HDP’nin eski Eş Genel Başkanları Demirtaş ve Yüksekdağ’ın yeniden tutuklanmalarının üzerinden bir yıl geçmesine karşın henüz iddianame hazırlanmadı. Avukat Karaman,“Ortada soruşturma yok, iddianame de olamaz” dedi

Soruşturma da iddianame de yok

Eski HDP Eş Genel Başkanları Figen Yüksekdağ ve Selahattin Demirtaş yeniden tutuklanmalarının üzerinden bir yıl geçmesine rağmen henüz iddianame hazırlanmadı. Avukat Mahsuni Karaman, “Ortada bir soruşturma yok. Olmayan soruşturmanın iddianamesi de olamaz” dedi.
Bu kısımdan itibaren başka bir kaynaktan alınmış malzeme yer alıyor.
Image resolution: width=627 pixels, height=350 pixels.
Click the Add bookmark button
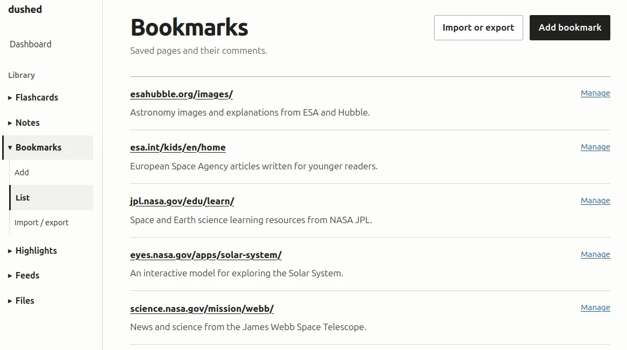pyautogui.click(x=570, y=27)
Mezopotamya Ajansı’na konuşan Karaman, Demirtaş’ın “rehin” olarak tutulması için her türlü hukuksuzluğun mubah görüldüğünü, Demirtaş için “emirle verilmiş bir hürriyeti tahdit” uygulandığını savundu.

Karaman, Demirtaş ve Yüksekdağ hakkında yargısal bir karar verilmediğini söyleyerek, “Dolayısıyla olağan bir usul beklentisi içine girip iddianame düzenlenmesini beklemek saflık olur. Kaldı ki, neyin, hangi suçun iddianamesini düzenleyecekler? Soruşturmanın 6-8 Ekim ile ilgili olduğunu biliyoruz değil mi? İyi de 6-8 Ekim’le ilgili dava zaten var ve Ankara 19. Ağır Ceza Mahkemesi’nde devam ediyor. Dolayısıyla düzenleyecekleri iddianamenin de boş ve mükerrer bir iddianame olduğunu kendileri de çok iyi biliyor. Böyle bir iddianame ile dava açılması halinde, aynı konuda devam eden dava ile birleşecek ve Demirtaş’ın tahliye olacağını bildikleri için süreci uzatmaya çalışıyorlar. Ortada bir soruşturma yok. Olmayan soruşturmanın iddianamesi de olamaz” diye belirtti.


İLK TUTUKLAMANIN DEVAMI

Karaman, sözlerini şöyle sürdürdü: “18 Eylül 2019’da aynı dosyada Büyük Daire’de duruşma yapıldı. Çok yakın zamanda kararın açıklanmasını bekliyoruz. Tabi kararın, önceki karardan daha sert tespit ve ihlaller içermesi gerekiyor. Zira Büyük Daire duruşmasından hemen önce Demirtaş’ın dosya üzerinden tahliye edilmesi, duruşmadan hemen sonra ise az önce ifade ettiğim şekilde farklı ve uyduruk bir soruşturmadan tutuklanmasının Büyük Daire yargıçlarınca da dikkate alınacağını düşünüyoruz. Emir-talimat ilişkisi içinde, AİHM’den çıkacak kararı etkilemeye yönelik olarak iç hukukta yapılan tüm bu manevraların Büyük Dairece gözetileceğini ve ikinci tutukluluğunun da aynı konseptin halkası, ilk tutuklamanın devamı olduğunu tespit edeceğini umuyoruz.”